Exercise aim =>
Lines with "this": pull these out of the listing below.

Data records =>
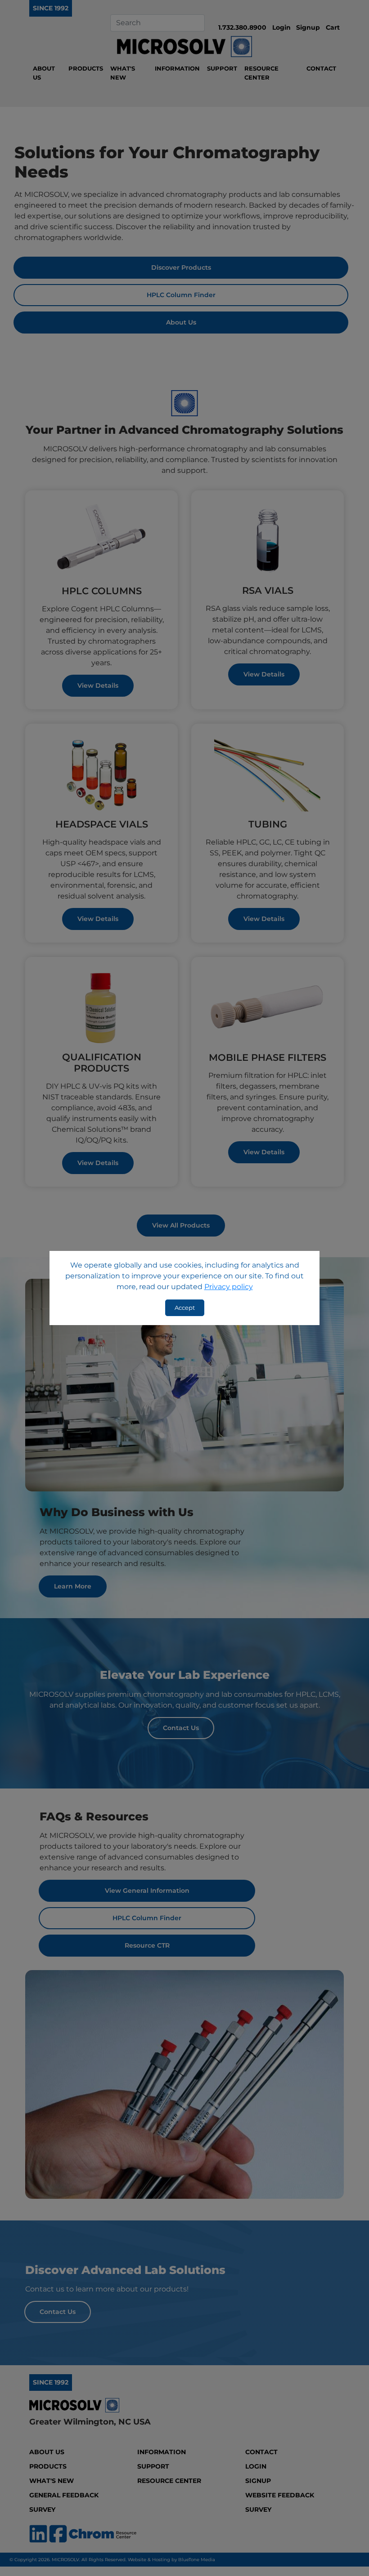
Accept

---

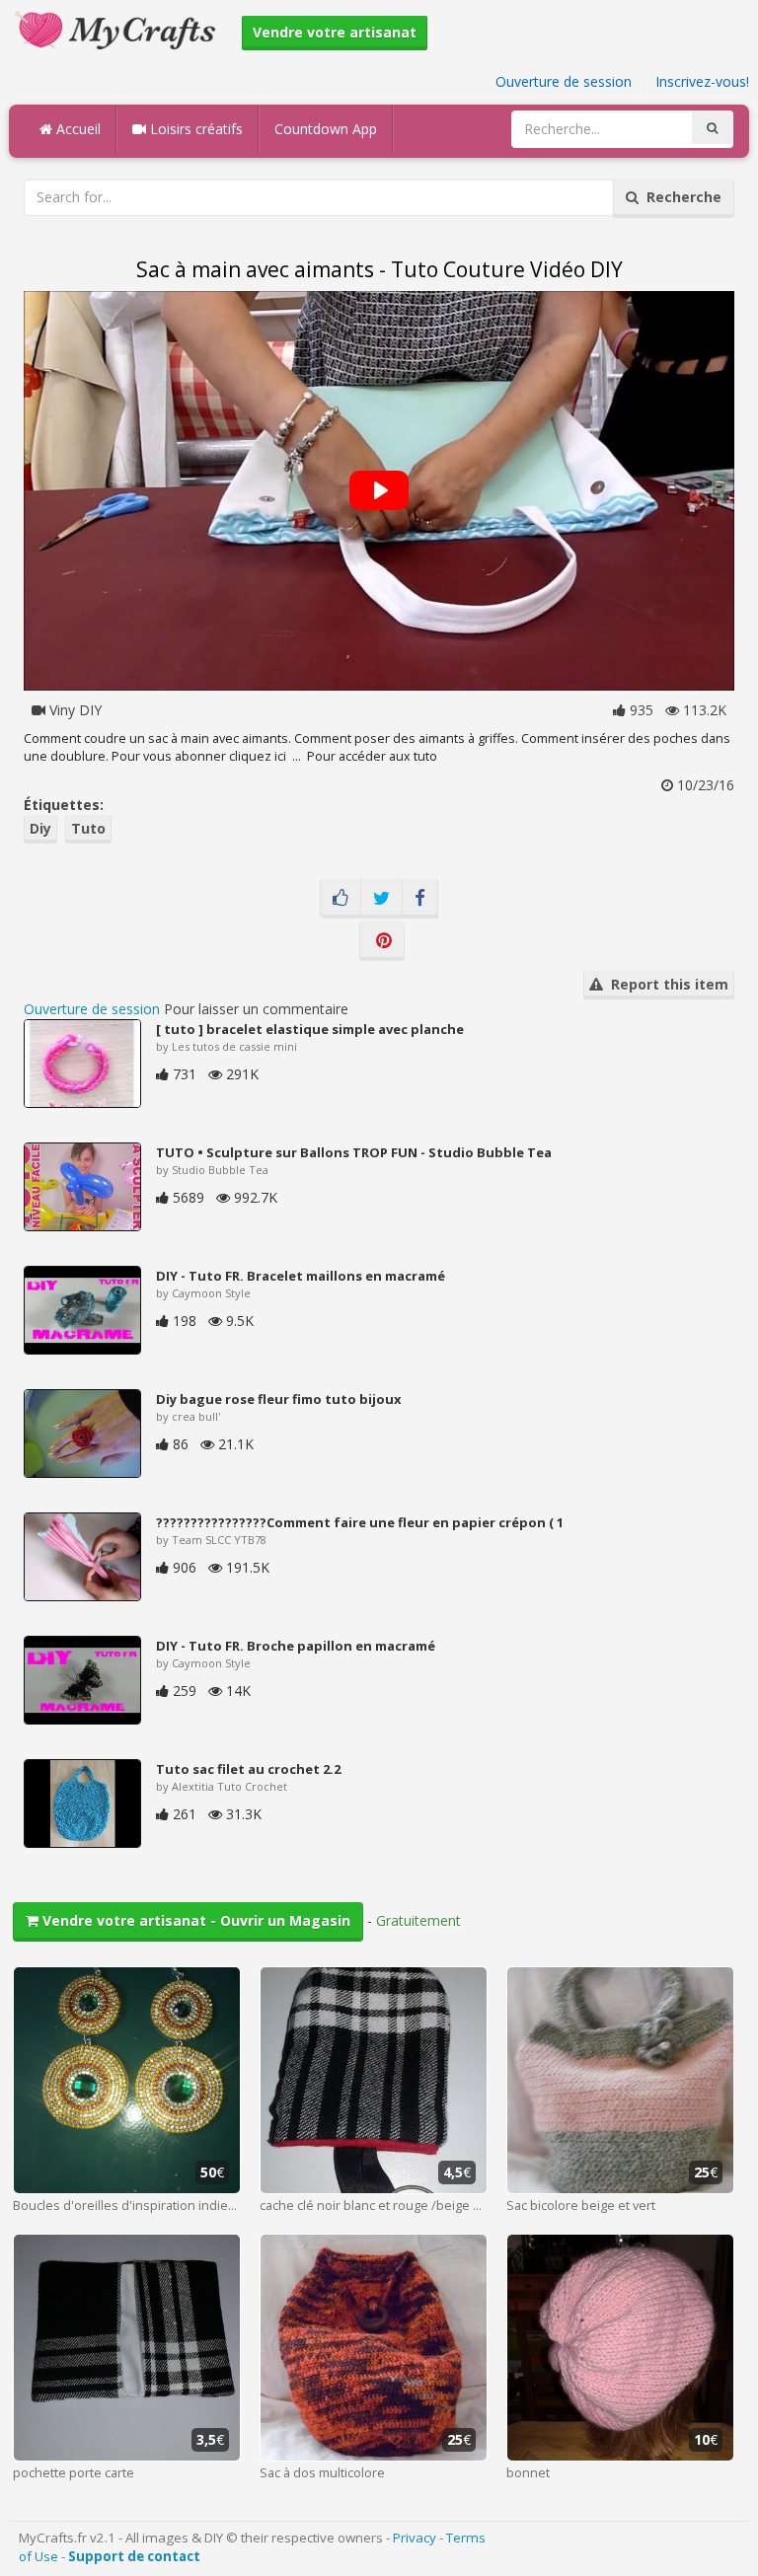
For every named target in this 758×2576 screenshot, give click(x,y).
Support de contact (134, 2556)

* * *

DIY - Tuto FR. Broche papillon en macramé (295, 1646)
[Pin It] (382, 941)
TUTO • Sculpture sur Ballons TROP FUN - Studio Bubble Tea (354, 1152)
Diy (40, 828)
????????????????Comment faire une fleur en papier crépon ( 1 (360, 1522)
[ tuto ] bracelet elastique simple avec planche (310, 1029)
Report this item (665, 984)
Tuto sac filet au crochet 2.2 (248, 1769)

Answer space =>
For every named target in this 758×2576 screenshot, give click(x,y).
Report this item (665, 984)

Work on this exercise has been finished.